En la temporada siguiente, el 11 de mayo de 1966, el Real Madrid, después de pasar una difícil semifinal contra el Inter de Milán, consigue en Bruselas su sexta Copa de Europa al ganar por 2-1, goles de Amancio y Serena, al Partizán de Belgrado. Grosso pasaría a la historia como integrante del mítico equipo “ye-yé” ganador de la sexta Copa de Europa.

Grosso comenzaría años más tarde a jugar en diferentes demarcaciones, probando prácticamente todos los puestos del equipo, pero siempre mostrándose seguro en defensa, formidable en la media y mortal en el ataque. Incluso llegó a jugar de portero en el Trofeo Carranza, frente al Boca Juniors. No es de extrañar, por tanto, que al asomar estas cualidades que le hacían rendir perfectamente en todas las líneas, la prensa especializada le bautizara, con la mejor intención, como “el obrero”.

Internacional y Campeón del Mundo

Su calidad y entrega le hicieron brillar, asimismo, en el plano internacional. Con el humor típico de los castizos madrileños, Grosso le encantaba bromear con sus compañeros d equipo, a los que recordaba, entre bromas y orgullo que “yo soy el único campeón del mundo”. Y no le faltaba razón. Ramón Moreno Grosso se proclamó Campeón del Mundo de Selecciones Militares, un torneo que ganó cuando hacía el servicio militar, jugando la fase final en Asturias, en la que España ganó a Marruecos en la final por 3-1.

Grosso debutó en la selección española y comprueba que vestir la camiseta nacional es aún más importante y, sobre todo, más emocionante porque “al oír el himno nacional se te pone el vello de punta”. Lo hace en Turquía, en el estadio Alí Sami Yen de Estambul, el 1 de febrero de 1967 durante la III Copa de Europa de Selecciones Nacionales. España ganaría por 2-0, con Grosso realizando un extraordinario partido y convirtiéndose en el autor de uno de los goles.

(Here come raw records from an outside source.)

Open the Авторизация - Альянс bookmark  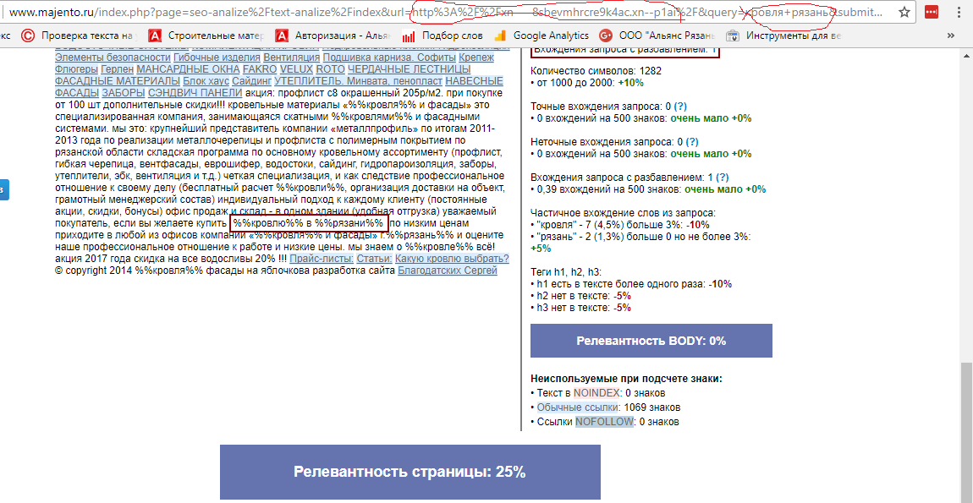point(337,36)
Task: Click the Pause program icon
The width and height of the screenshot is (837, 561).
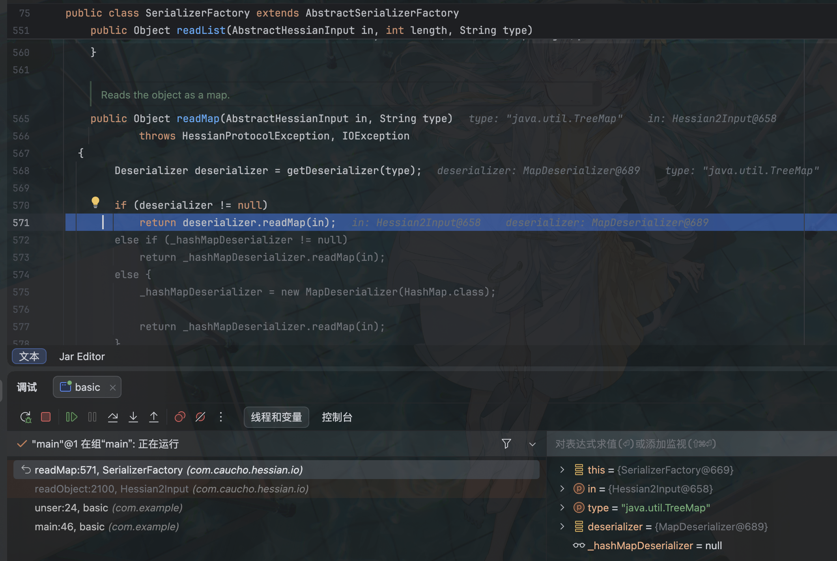Action: (92, 417)
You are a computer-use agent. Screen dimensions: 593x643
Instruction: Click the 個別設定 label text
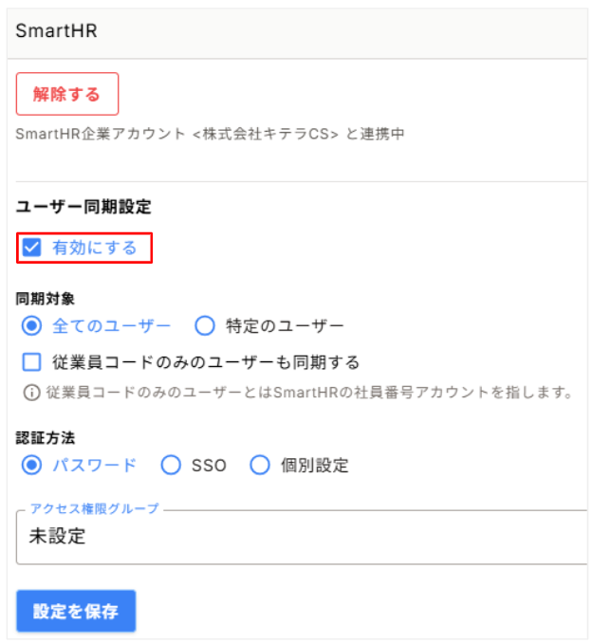315,466
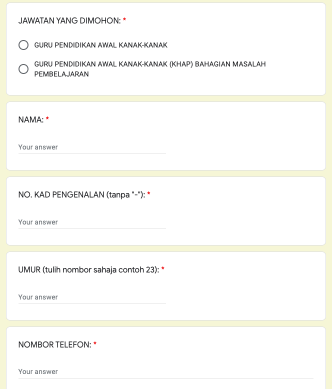Click the red asterisk beside JAWATAN YANG DIMOHON

pyautogui.click(x=125, y=21)
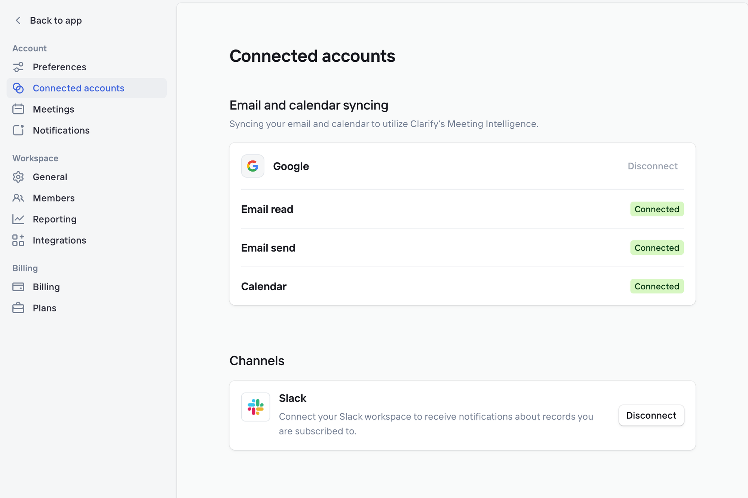Disconnect the Google account

[652, 166]
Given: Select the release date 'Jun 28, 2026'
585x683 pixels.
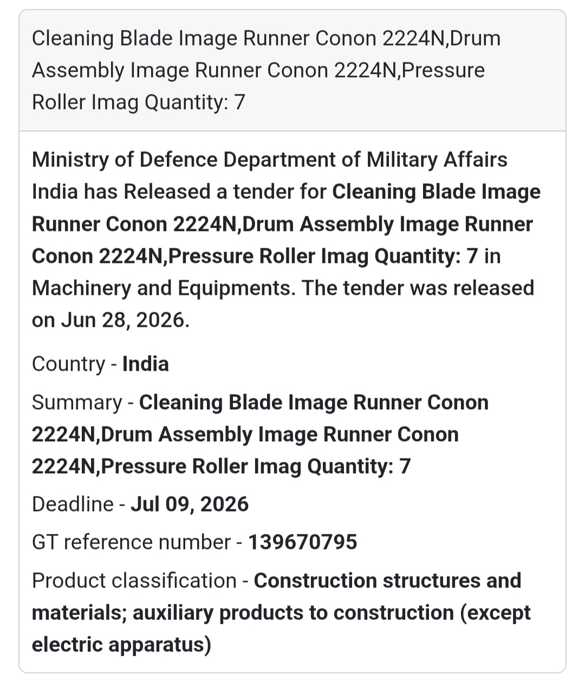Looking at the screenshot, I should coord(125,320).
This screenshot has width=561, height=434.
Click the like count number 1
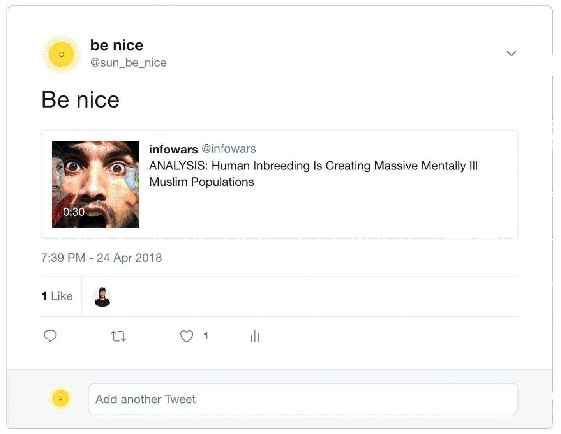click(206, 336)
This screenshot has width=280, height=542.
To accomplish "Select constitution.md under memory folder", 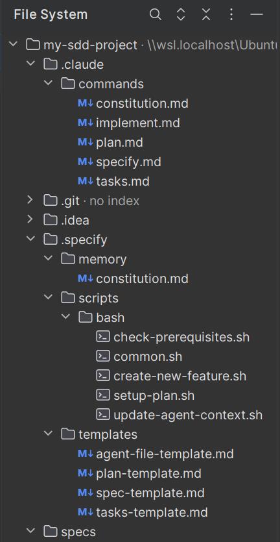I will pyautogui.click(x=142, y=278).
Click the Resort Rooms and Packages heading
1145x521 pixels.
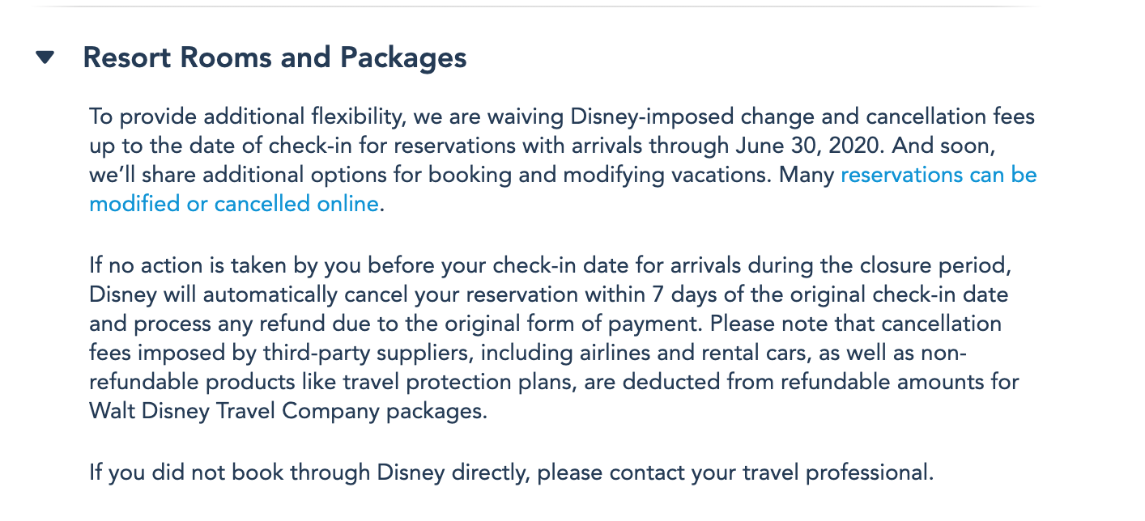tap(275, 57)
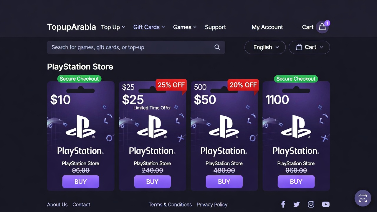
Task: Expand the Games menu
Action: [185, 27]
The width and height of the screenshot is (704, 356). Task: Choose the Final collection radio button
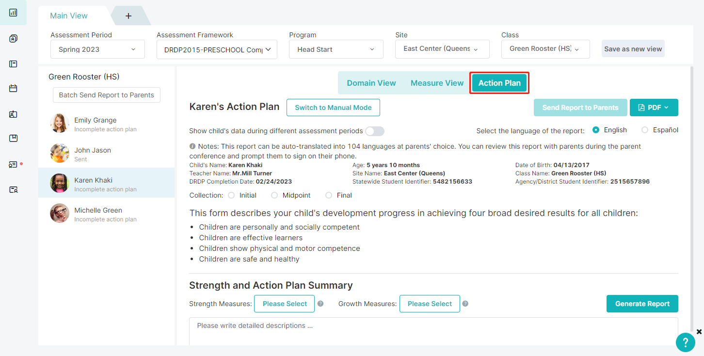click(328, 195)
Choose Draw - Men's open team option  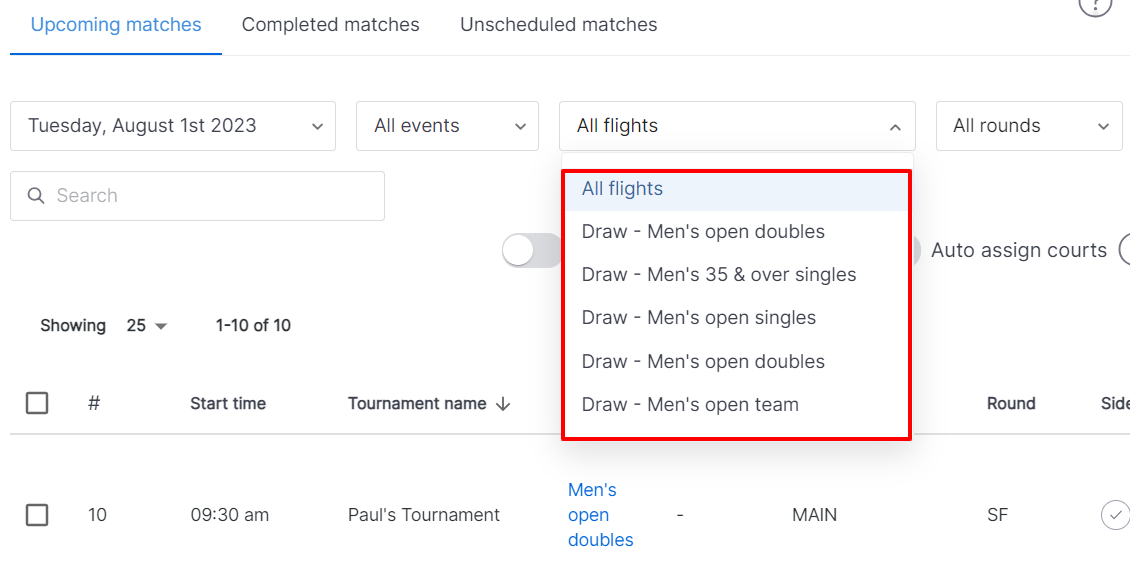pos(737,405)
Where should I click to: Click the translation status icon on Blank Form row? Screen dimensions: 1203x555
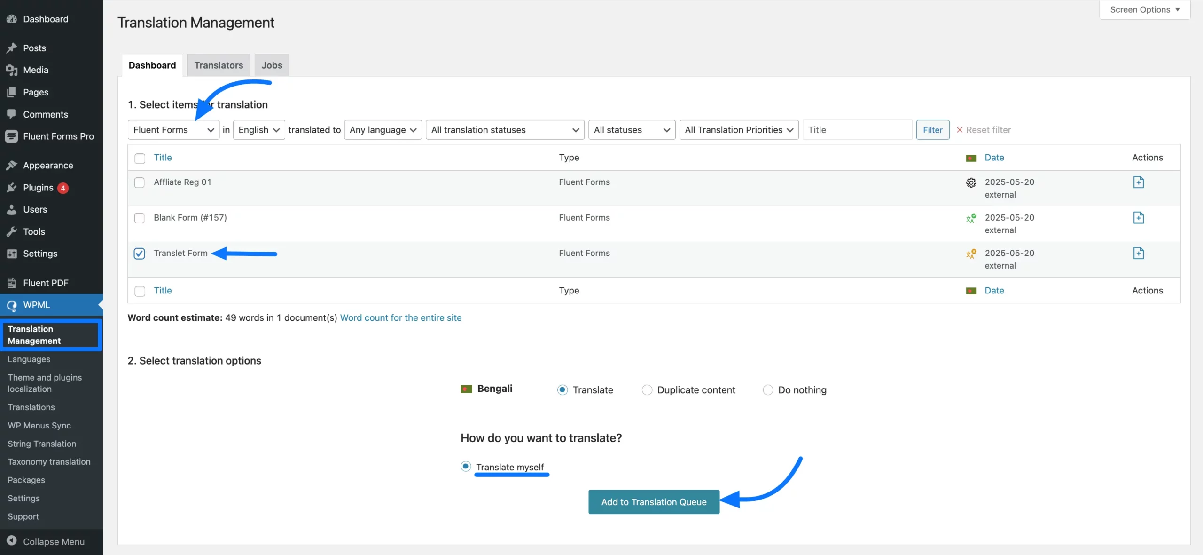click(971, 218)
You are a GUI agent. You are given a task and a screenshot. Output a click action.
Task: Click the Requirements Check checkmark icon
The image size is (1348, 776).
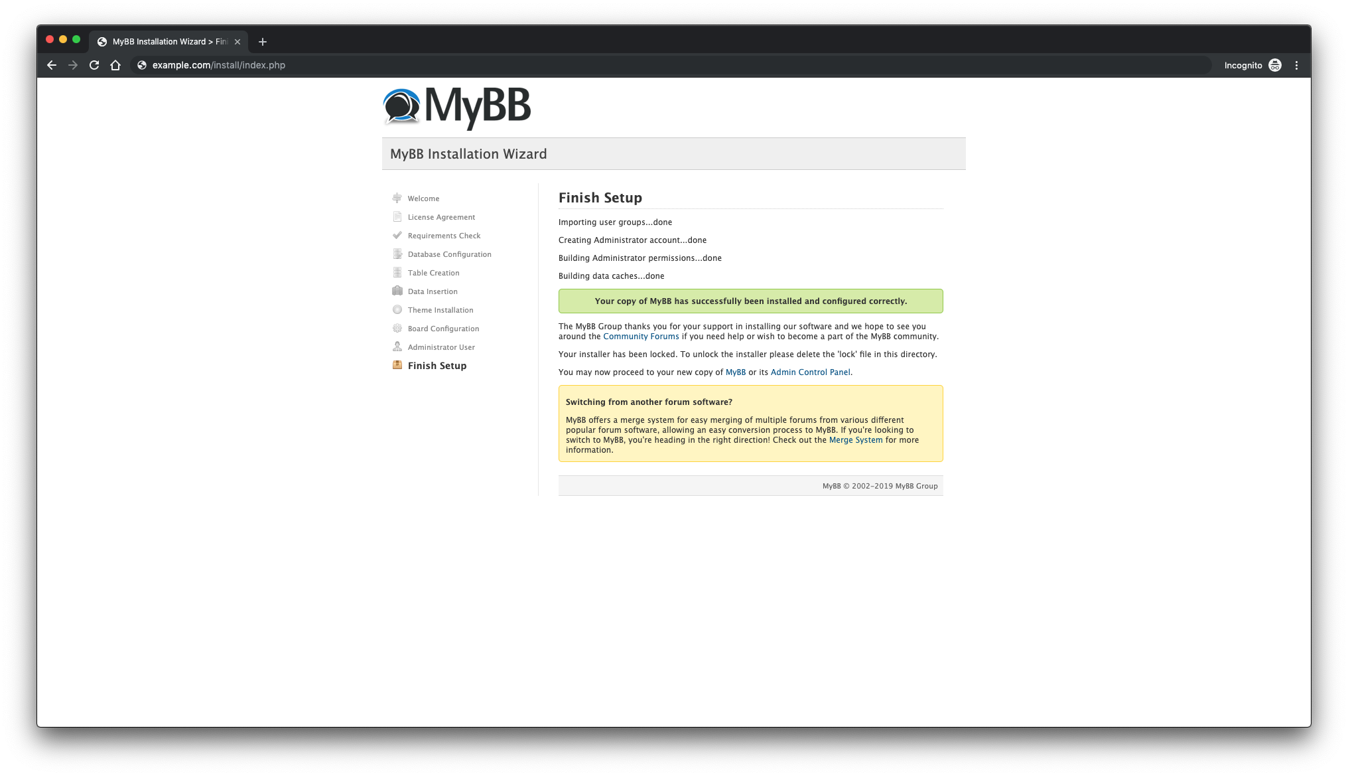tap(395, 235)
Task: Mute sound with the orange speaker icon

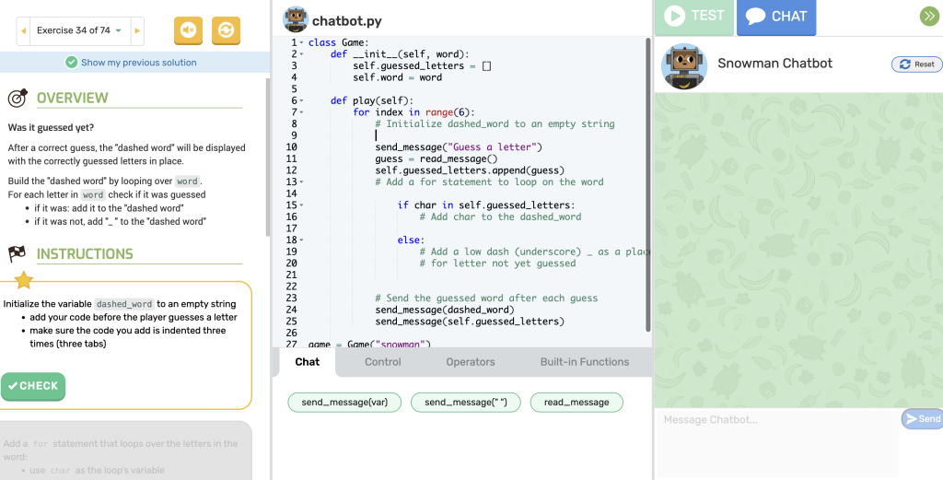Action: 188,30
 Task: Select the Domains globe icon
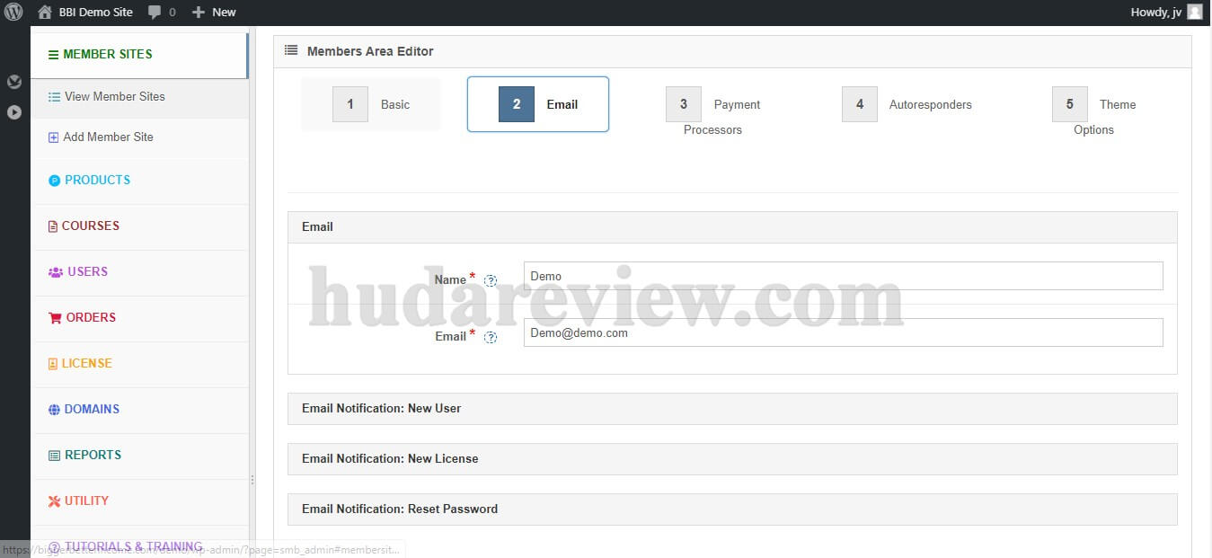pyautogui.click(x=54, y=409)
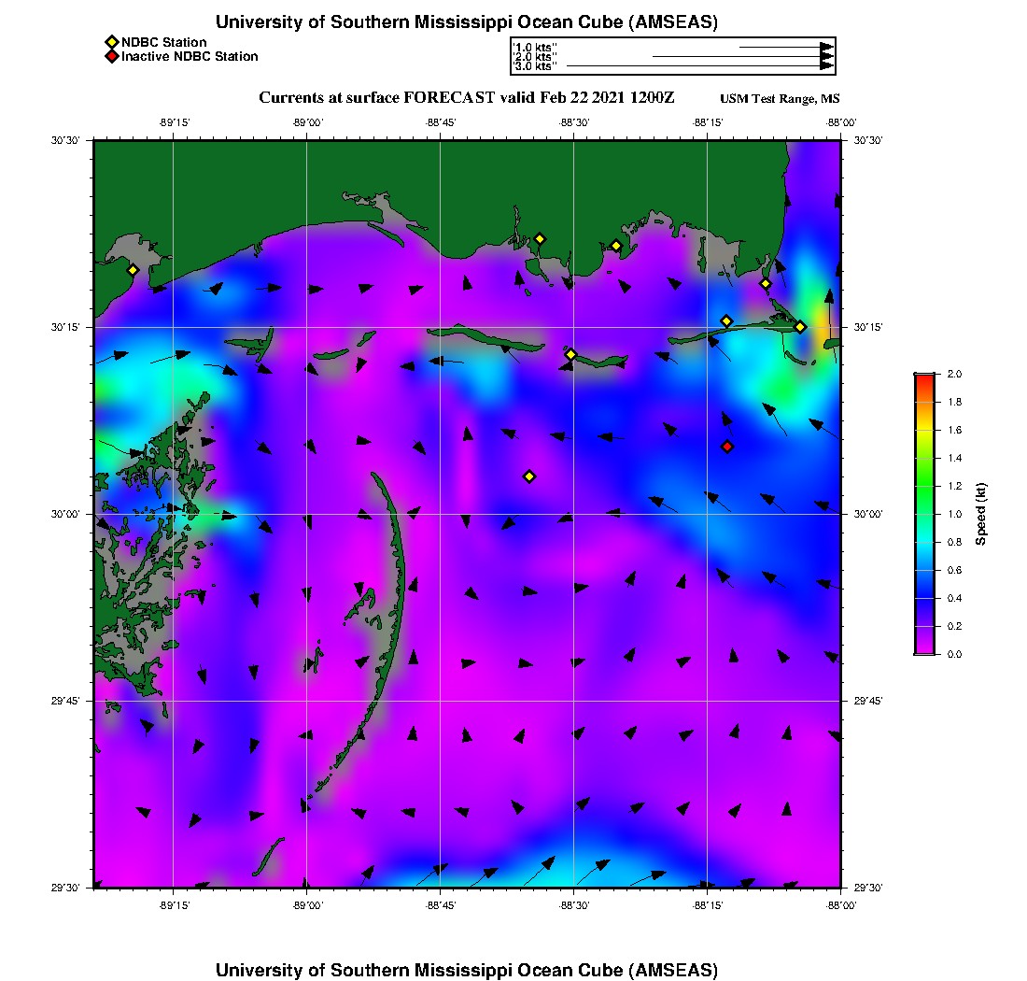Click the southernmost yellow station marker in open water
Screen dimensions: 1027x981
coord(529,476)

A partir de ese momento Grosso aportaría toda su lucha, fuerza y empuje a lo largo de tres años y durante 14 partidos que jugó con la selección. Su último encuentro como jugador internacional los disputó en Lausanne ante Suiza, el 22 de abril de 1970, partido que España ganaría por 0-1. Años más tarde y con un palmarés impresionante –7 Ligas, 1 Copa de Europa, 3 Copas de España, entre otros títulos-, Grosso se retira como jugador. Fue el 31 de agosto de 1976, ante el Slavia de Praga, dejando su puesto a Del Bosque. Tomás Pelayo Ros, Delegado de Deportes, le impuso la medalla al mérito deportivo por todas las aportaciones realizadas en su vida como jugador.

Ramón Moreno Grosso se ha definido así mismo como un hombre de club “porque he jugado donde más falta hacía y siempre que he podido he ayudado a mis compañeros”. Retirado del Fútbol como jugador activo, Ramón Grosso comenzó a ejercer labores de entrenador en las categorías inferiores del Real Madrid. Más tarde, junto a Amancio, fue uno de los artífices de aquel Castilla que enloqueció a todos con la “Quinta del Buitre”. Más tarde, ejerció como segundo entrenador del primer equipo. Álbum de fotos

Le gano el cáncer

Falleció en la madrugada del miércoles 13 de febrero, a los 58 años de edad, tras una larga enfermedad. Ramón Moreno Grosso estaba casado con doña Amparo Mateo Gaitán, y tenía cinco hijos: María Angela (casada con el ex jugador del Real Madrid Paco Llorente), Ramón, Julio César, Cristina y Borja.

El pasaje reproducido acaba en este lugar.